-- Opening Marker --

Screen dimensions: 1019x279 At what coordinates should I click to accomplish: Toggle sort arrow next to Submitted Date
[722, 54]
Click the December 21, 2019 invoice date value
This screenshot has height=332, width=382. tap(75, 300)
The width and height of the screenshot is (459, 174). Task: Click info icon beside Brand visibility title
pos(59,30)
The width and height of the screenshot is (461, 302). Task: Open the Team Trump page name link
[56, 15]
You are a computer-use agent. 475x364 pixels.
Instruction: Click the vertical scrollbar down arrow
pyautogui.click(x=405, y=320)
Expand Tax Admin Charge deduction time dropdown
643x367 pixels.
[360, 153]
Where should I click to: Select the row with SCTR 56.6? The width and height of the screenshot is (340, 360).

-- Closing Marker --
-- Opening Marker --

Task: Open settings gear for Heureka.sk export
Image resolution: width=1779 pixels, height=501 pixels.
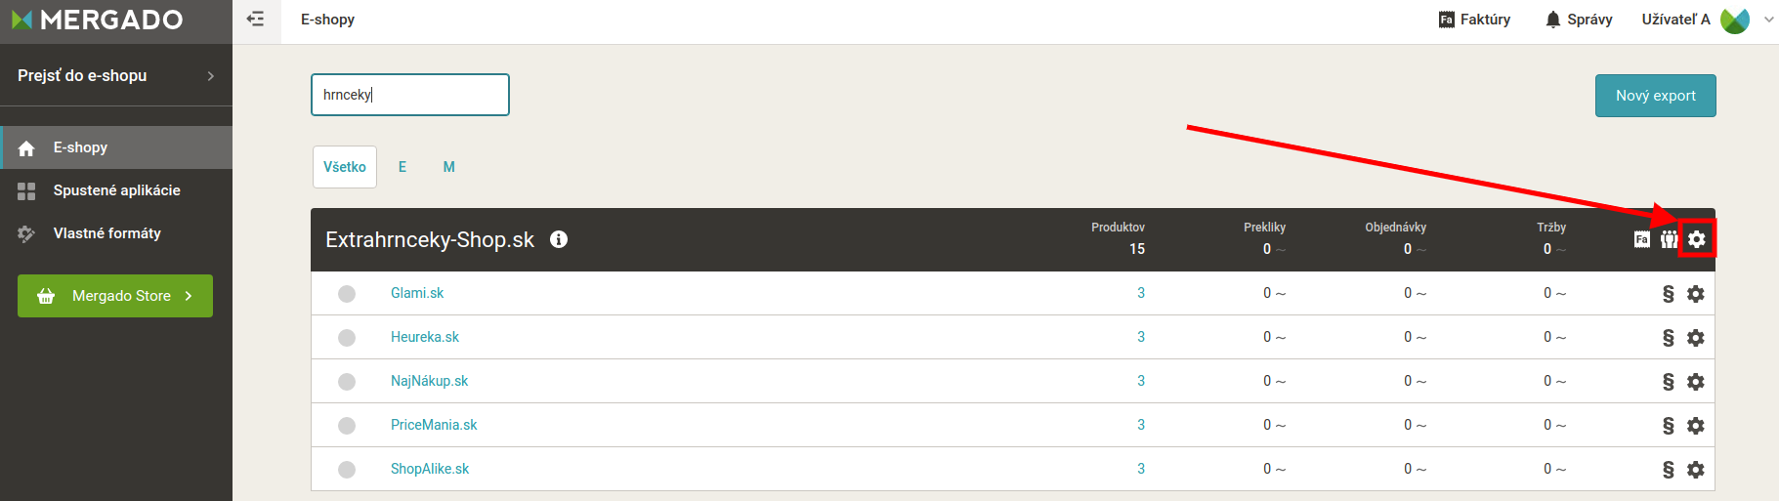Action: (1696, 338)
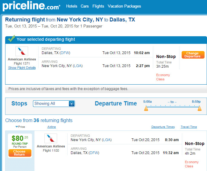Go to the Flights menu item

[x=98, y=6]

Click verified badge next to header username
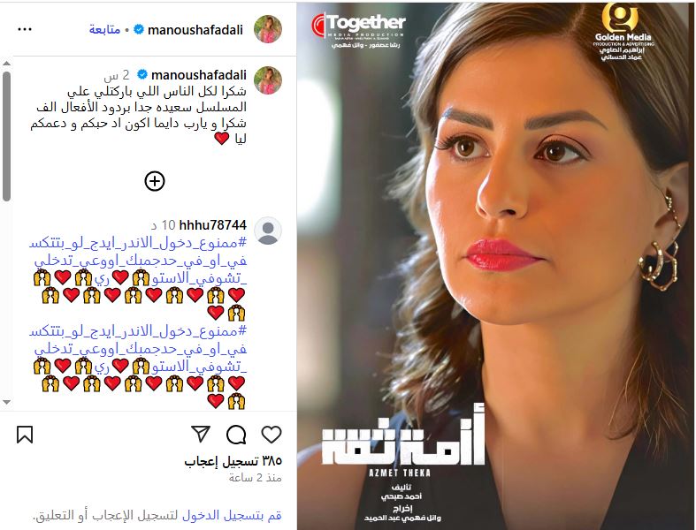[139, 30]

-- Closing Marker --

Assignment — In the listing above, locate the line containing "The width and height of the screenshot is (461, 302)." and the line containing "Where should I". Transcribe those two lines and everything between them, exactly as written.

Written solution —
The width and height of the screenshot is (461, 302). Task: Open the Team Trump page name link
[56, 15]
You are a computer-use agent. 475x364 pixels.
Instruction: Click the vertical scrollbar down arrow
pyautogui.click(x=405, y=320)
Expand Tax Admin Charge deduction time dropdown
643x367 pixels.
[360, 153]
Where should I click to: Select the row with SCTR 56.6? The width and height of the screenshot is (340, 360).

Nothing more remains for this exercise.